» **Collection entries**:
┄┄┄┄┄┄┄┄┄┄┄┄┄┄┄┄┄┄┄┄

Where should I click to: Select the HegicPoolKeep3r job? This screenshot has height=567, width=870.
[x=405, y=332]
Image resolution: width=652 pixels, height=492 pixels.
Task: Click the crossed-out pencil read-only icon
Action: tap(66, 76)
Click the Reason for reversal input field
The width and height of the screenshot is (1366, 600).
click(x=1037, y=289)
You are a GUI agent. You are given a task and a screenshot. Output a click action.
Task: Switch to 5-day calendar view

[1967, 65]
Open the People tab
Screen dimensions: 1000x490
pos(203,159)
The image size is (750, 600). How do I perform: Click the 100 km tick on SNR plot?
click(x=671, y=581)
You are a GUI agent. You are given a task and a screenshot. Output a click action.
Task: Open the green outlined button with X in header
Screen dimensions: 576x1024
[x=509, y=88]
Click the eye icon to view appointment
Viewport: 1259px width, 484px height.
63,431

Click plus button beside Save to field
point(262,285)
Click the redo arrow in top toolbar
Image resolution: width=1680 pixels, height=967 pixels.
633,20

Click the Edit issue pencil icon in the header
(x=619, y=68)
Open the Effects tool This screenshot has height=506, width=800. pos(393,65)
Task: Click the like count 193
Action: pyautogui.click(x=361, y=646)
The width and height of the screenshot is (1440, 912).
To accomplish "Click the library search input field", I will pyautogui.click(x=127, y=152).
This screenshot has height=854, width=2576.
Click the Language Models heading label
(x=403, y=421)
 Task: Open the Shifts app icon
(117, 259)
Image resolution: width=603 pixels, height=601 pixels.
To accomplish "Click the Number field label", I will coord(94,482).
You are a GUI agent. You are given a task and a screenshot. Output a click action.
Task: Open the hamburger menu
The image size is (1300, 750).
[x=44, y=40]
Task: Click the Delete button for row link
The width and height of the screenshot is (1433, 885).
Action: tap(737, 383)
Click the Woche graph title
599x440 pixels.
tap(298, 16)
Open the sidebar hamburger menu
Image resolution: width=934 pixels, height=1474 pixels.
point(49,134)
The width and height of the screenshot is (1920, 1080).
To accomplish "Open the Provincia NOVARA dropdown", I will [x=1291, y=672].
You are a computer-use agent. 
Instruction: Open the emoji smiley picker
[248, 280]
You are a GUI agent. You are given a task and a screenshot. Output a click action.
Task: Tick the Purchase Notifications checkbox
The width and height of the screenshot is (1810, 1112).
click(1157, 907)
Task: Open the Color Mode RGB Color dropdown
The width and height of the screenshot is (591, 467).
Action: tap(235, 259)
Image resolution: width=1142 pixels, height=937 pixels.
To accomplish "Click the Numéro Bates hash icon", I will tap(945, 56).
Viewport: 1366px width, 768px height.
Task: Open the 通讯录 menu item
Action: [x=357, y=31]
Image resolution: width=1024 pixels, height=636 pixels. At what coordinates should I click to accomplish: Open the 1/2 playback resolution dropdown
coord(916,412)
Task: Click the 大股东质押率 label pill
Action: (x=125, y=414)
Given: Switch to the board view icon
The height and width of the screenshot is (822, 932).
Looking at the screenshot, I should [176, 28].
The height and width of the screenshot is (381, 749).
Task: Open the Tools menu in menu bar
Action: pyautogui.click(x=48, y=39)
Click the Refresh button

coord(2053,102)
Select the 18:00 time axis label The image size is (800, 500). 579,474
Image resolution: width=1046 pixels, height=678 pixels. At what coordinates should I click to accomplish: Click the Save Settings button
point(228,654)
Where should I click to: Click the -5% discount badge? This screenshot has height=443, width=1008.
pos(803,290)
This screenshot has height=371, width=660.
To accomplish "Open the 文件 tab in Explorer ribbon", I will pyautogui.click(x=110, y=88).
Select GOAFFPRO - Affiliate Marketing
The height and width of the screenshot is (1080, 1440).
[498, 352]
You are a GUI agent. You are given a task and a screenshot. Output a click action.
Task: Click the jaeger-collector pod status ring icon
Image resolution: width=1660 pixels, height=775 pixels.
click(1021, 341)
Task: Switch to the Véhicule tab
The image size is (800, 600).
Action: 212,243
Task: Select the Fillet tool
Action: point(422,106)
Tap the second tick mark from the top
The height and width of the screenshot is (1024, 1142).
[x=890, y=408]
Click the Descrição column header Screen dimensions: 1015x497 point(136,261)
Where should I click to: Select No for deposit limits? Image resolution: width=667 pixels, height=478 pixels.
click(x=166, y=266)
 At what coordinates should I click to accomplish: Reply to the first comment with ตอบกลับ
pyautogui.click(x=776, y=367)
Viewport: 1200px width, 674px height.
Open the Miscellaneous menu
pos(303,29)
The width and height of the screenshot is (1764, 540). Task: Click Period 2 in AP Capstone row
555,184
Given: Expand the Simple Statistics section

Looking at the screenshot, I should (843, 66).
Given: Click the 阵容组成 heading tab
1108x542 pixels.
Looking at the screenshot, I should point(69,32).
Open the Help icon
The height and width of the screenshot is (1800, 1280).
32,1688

┄┄┄┄┄┄┄┄┄┄┄┄┄┄┄┄┄┄┄┄

» **EXERCISE AIM**:
Reproduce the final stretch of the data above: every line from the one holding "Where should I click to: Select No" through the end, inclusive, exactly as written and nothing else.

» **FINISHED TASK**:
Where should I click to: Select No for deposit limits? Image resolution: width=667 pixels, height=478 pixels.
click(x=166, y=266)
 At what coordinates should I click to accomplish: Reply to the first comment with ตอบกลับ
pyautogui.click(x=776, y=367)
Viewport: 1200px width, 674px height.
Open the Miscellaneous menu
pos(303,29)
The width and height of the screenshot is (1764, 540). Task: Click Period 2 in AP Capstone row
555,184
Given: Expand the Simple Statistics section

Looking at the screenshot, I should (843, 66).
Given: Click the 阵容组成 heading tab
1108x542 pixels.
Looking at the screenshot, I should point(69,32).
Open the Help icon
The height and width of the screenshot is (1800, 1280).
32,1688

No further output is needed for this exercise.